* [PROBLEM TO SOLVE] Below are some records. Say how many of their lines include the string "agent", giving only the number.

Content starts

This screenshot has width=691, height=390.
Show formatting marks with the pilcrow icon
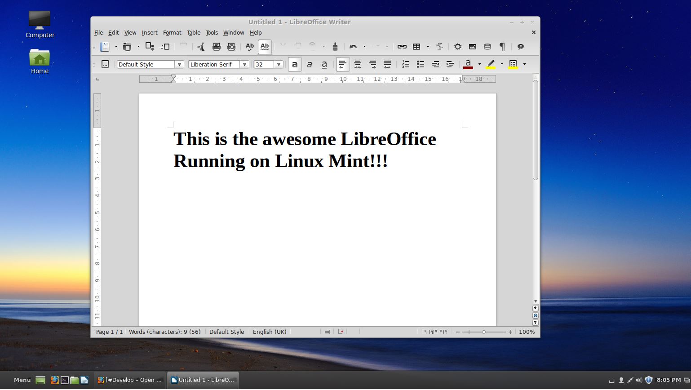(502, 46)
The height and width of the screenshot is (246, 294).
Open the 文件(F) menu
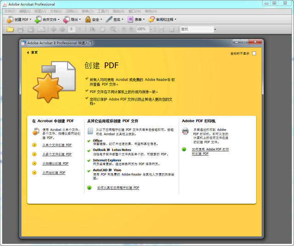click(x=10, y=11)
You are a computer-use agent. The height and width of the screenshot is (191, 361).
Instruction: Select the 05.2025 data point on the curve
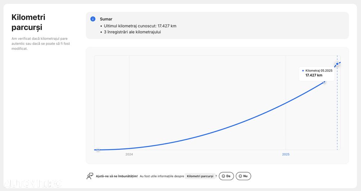coord(324,82)
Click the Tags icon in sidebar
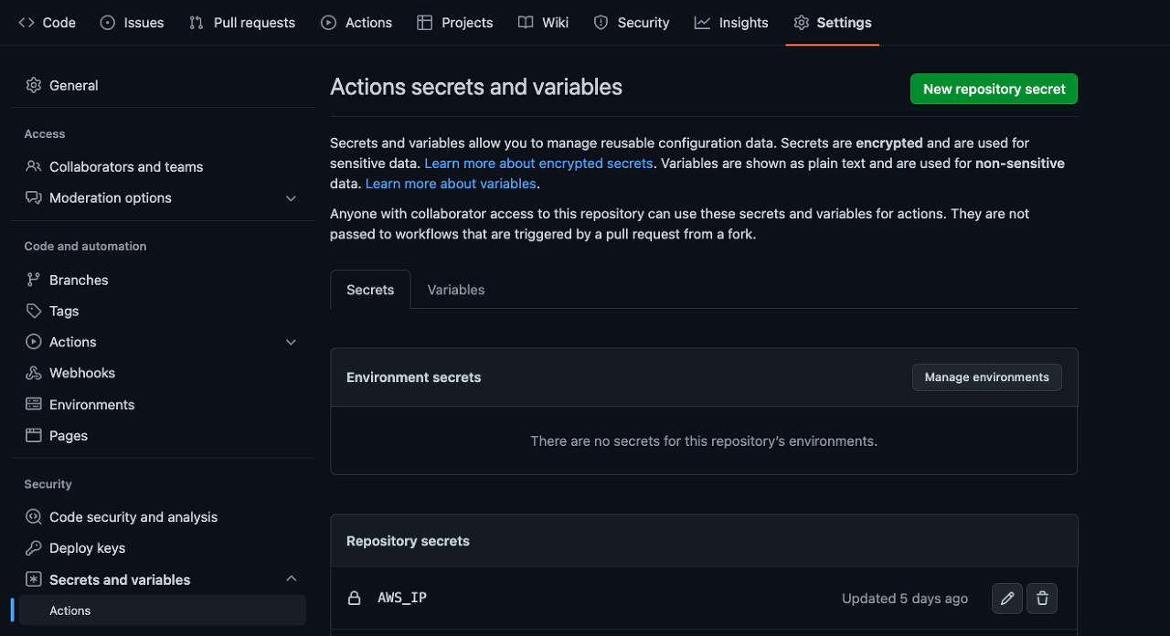1170x636 pixels. pyautogui.click(x=34, y=311)
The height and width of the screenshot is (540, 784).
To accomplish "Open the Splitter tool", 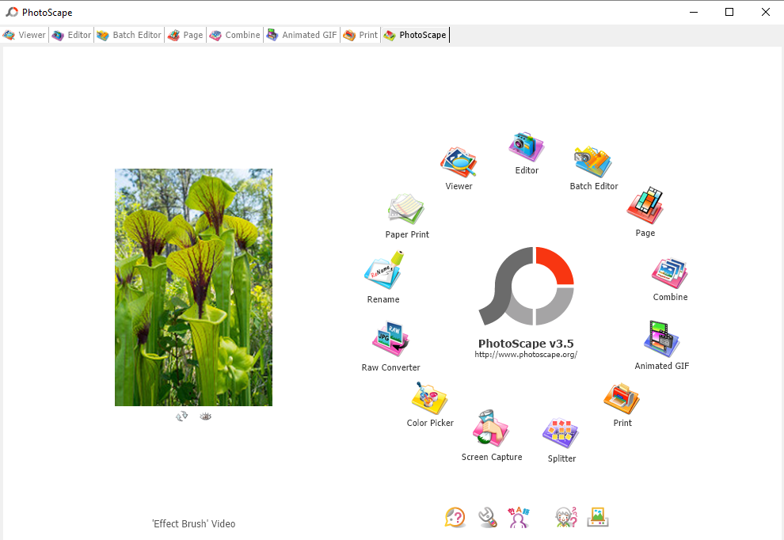I will pos(561,434).
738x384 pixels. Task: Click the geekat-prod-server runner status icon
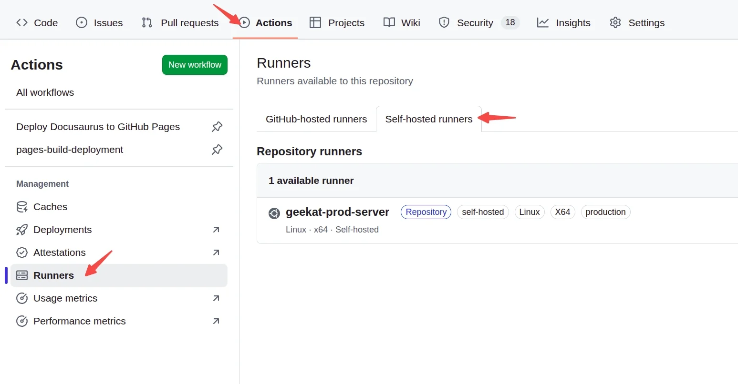pyautogui.click(x=274, y=213)
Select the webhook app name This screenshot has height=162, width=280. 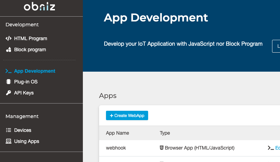(x=116, y=148)
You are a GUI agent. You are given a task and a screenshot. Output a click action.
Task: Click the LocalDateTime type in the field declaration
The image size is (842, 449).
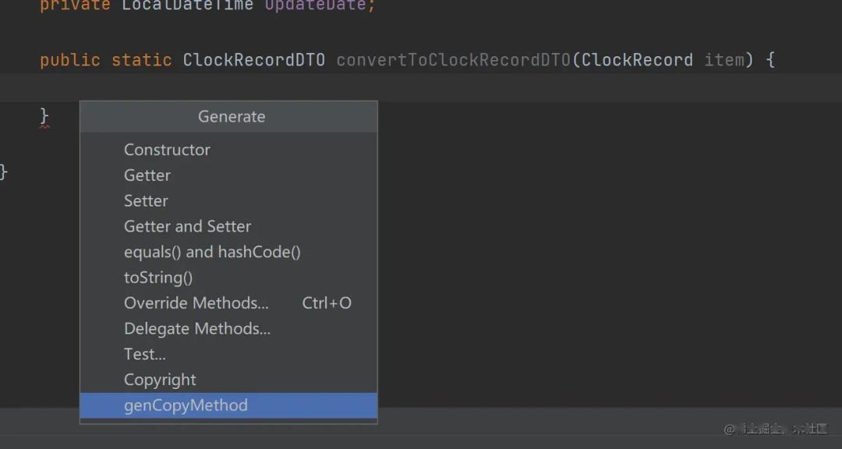pyautogui.click(x=187, y=5)
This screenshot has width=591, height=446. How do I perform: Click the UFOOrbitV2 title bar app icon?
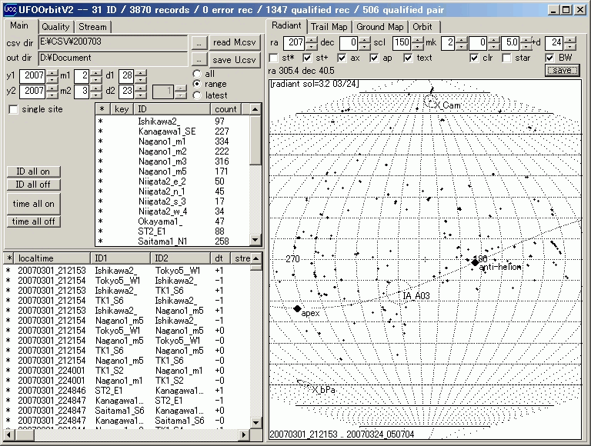(x=9, y=9)
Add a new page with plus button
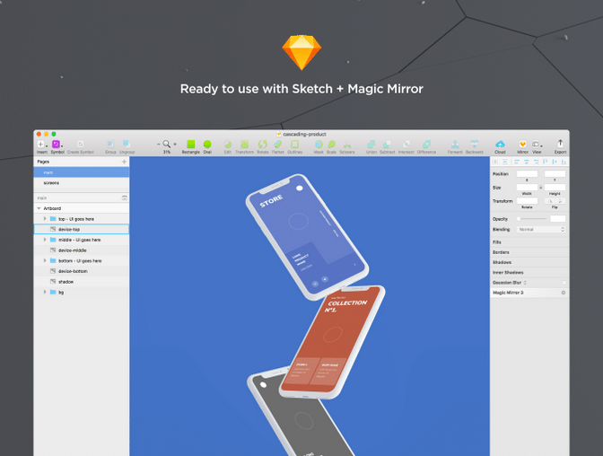The width and height of the screenshot is (603, 456). click(x=124, y=162)
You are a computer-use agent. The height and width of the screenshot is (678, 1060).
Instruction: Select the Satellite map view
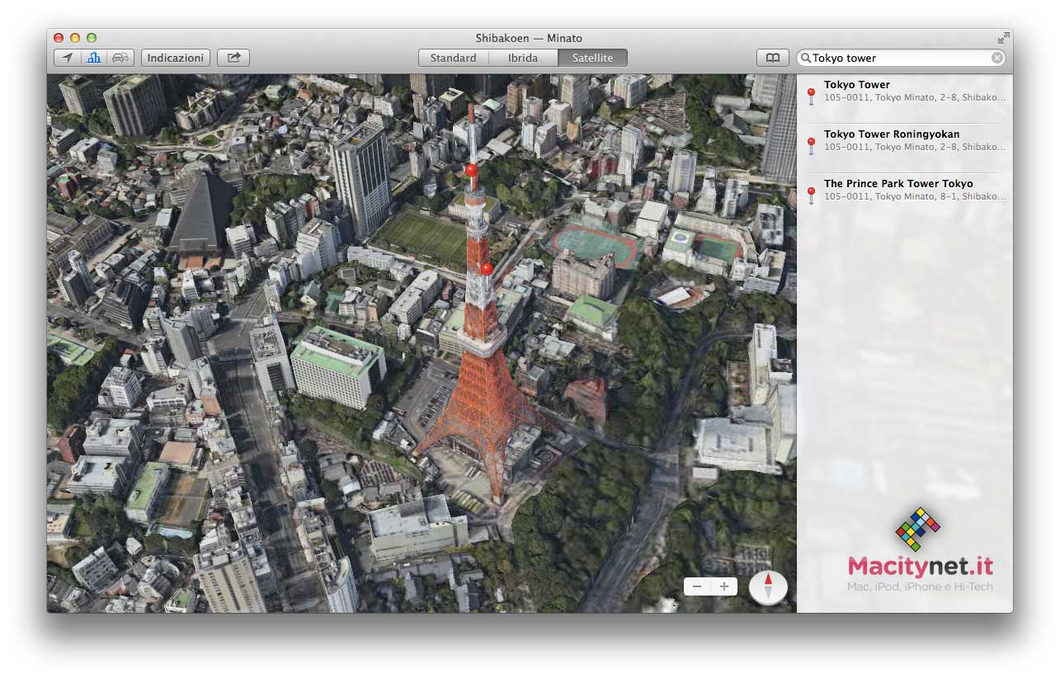pyautogui.click(x=592, y=58)
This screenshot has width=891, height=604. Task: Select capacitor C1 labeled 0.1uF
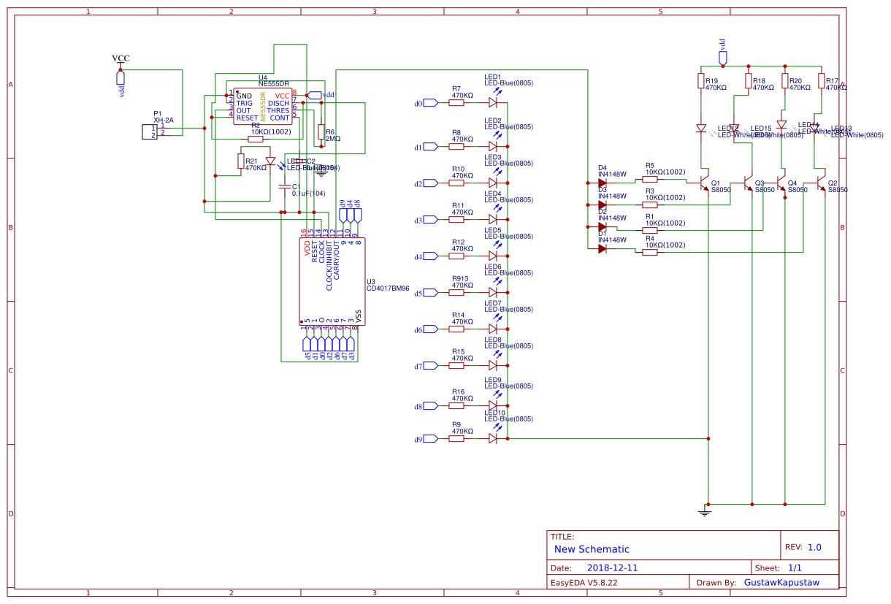pyautogui.click(x=286, y=188)
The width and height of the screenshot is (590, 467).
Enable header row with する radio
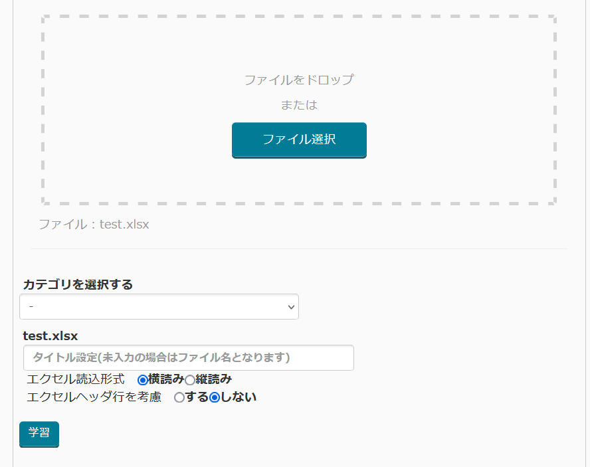179,398
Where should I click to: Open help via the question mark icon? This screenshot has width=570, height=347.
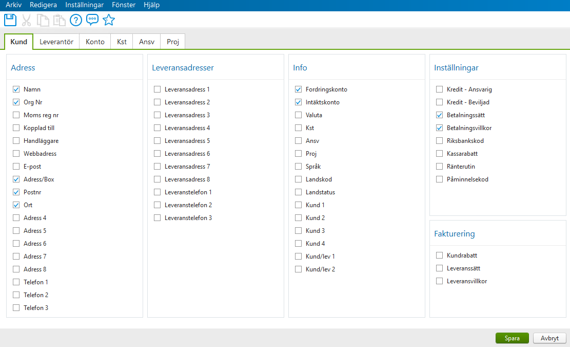pos(75,20)
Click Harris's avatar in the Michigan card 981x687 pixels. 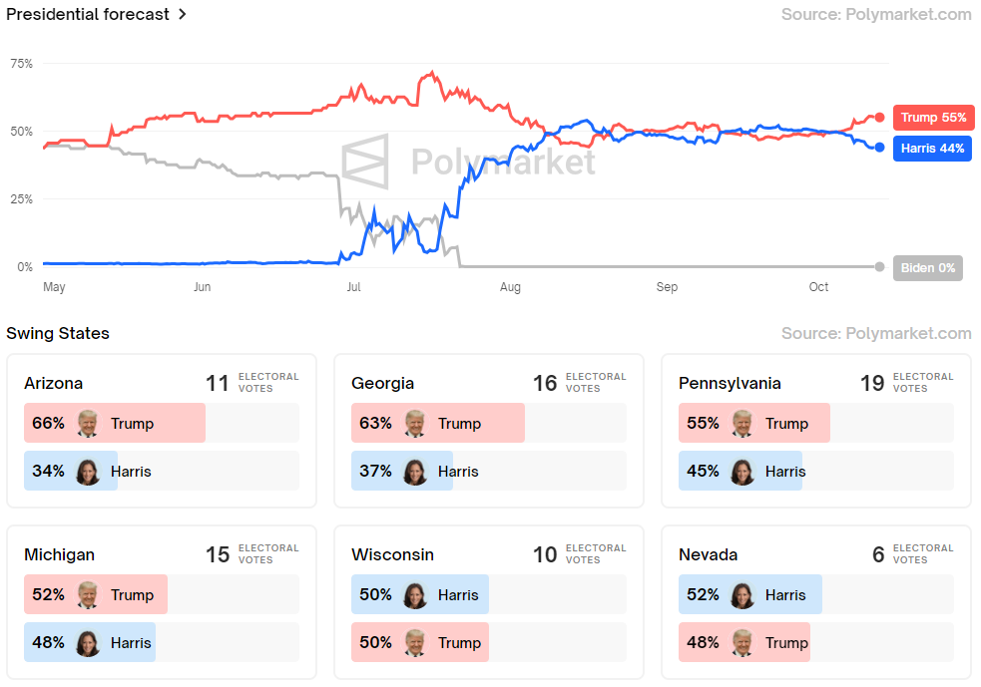(x=88, y=643)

Content ends

* [EXERCISE OUTPUT] 3